You’re getting ready to launch a new program or initiative. You’ve brainstormed the creative elements. You’ve put together the team that will run it. You’ve even begun to develop the marketing concept (you may not call it the "marketing concept," but you’re developing it). The real question? Have you decided what you will call "success"? Huh?
Right after a couple other key questions (What business are you in? and Who is your customer?), this is a huge question. Without spending the proper time analyzing what "success" will look like, you can spend a lot of time ramping up to do something that is irrelevant or even counterproductive.

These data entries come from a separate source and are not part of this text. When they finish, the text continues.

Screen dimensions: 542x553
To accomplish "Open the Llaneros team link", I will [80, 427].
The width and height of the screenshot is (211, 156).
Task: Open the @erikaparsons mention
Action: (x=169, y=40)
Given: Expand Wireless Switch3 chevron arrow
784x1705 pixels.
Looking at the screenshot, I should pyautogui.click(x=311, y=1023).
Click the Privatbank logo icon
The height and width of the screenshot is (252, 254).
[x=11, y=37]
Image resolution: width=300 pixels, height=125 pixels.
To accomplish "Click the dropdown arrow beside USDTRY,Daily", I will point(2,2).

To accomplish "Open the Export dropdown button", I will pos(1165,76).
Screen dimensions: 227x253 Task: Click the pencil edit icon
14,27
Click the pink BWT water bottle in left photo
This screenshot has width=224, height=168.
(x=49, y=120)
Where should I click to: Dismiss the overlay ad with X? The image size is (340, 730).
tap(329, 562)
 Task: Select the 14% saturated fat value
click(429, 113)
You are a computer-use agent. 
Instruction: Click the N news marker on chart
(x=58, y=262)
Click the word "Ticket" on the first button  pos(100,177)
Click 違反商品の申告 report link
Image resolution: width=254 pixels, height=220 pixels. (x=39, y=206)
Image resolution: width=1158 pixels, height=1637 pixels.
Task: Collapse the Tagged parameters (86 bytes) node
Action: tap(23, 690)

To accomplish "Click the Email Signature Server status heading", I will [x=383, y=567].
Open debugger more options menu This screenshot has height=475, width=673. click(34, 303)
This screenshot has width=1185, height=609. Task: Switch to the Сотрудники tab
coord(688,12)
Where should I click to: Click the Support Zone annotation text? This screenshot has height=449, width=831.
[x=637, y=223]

This is really important right now. Without this understanding your chances of connecting with the customer are very low. On this point I love the thinking over at Mavericks at Work. Bill Taylor’s got an interesting take on just this topic, writing about how winning companies are coming to terms with "the new logic of competition in a world defined by overcapacity,
oversupply, and utter sensory overload." Know anything about overcapacity? How about oversupply or sensory overload? Look around! Those realities aren’t confined to any one industry! They’re in ours as well.
What if you defined success more completely than "launching the new product"? What if you really drilled down and developed a more detailed understanding of success? For example, look at this line from Taylor’s piece on the power of customer connections:
Success today…is not just about price, quality, and
features—selling pure economic value. It is about passion, energy,
identity—sharing your values with customers.
I guess the question today is, "Can you really succeed without defining success to this level?"